Co-exposure of the organic nanomaterial fullerene C60 with benzo[a]pyrene in Danio rerio (zebrafish) hepatocytes: Evidence of toxicological interactions

Abstract

Compounds from the nanotechnology industry, such as carbon-based nanomaterials, are strong candidates to contaminate aquatic environments because their production and disposal have exponentially grown in a few years. Previous evidence shows that fullerene C60, a carbon nanomaterial, can facilitate the intake of metals or PAHs both in vivo and in vitro, potentially amplifying the deleterious effects of these toxicants in organisms. The present work aimed to investigate the effects of fullerene C60 in a Danio rerio (zebrafish) hepatocyte cell lineage exposed to benzo[a]pyrene (BaP) in terms of cell viability, oxidative stress parameters and BaP intracellular accumulation. Additionally, a computational docking was performed to investigate the interaction of the fullerene C60 molecule with the detoxificatory and antioxidant enzyme πGST. Fullerene C60 provoked a significant (p < 0.05) loss in cellular viability when co-exposed with BaP at 0.01, 0.1 and 1.0 μg/L, and induced an increase (p < 0.05) in BaP accumulation in the cells after 3 and 4 h of exposure.
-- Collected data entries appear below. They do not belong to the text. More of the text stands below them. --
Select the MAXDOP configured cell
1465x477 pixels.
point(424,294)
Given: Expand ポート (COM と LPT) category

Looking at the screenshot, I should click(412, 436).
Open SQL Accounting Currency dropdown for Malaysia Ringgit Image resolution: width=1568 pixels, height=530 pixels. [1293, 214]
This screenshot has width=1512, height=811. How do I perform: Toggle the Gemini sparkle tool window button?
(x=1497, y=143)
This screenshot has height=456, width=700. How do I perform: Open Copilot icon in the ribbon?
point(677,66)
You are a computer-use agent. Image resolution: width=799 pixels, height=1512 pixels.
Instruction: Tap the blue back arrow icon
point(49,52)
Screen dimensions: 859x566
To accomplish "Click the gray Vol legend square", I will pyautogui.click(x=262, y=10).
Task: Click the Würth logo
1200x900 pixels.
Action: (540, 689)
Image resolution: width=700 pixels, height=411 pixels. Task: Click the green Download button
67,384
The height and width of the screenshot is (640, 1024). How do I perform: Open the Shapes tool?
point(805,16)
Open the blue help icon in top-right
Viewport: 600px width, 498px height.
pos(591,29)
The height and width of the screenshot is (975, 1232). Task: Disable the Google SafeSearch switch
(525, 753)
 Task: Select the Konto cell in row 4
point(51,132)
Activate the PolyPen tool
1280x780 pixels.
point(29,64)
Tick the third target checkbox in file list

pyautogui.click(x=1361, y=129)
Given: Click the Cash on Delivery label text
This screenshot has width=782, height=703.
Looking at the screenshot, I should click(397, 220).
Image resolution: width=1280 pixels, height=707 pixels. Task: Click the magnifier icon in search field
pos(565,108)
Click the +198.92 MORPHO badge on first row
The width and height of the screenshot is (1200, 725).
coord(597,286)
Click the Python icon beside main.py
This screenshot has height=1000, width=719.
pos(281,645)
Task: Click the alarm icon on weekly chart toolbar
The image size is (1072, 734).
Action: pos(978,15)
The levels of reactive oxygen species (ROS) in the cells exposed to BaP were diminished (p < 0.05) by the fullerene addition, and the increase of the GST activity observed in the BaP-only treated cells was reduced to the basal levels by co-exposure to fullerene. However, despite the potential of the fullerene molecule to inhibit π GST activity, demonstrated by the computational docking, the nanomaterial did not significantly (p > 0.05) alter the enzyme activity when added to GST purified extracts from the zebrafish hepatocyte cells. These results show that fullerene C60 can increase the intake of BaP into the cells, decreasing cell viability and impairing the detoxificatory response by phase II enzymes, such as GST, and this latter effect should be occurring at the transcriptional level.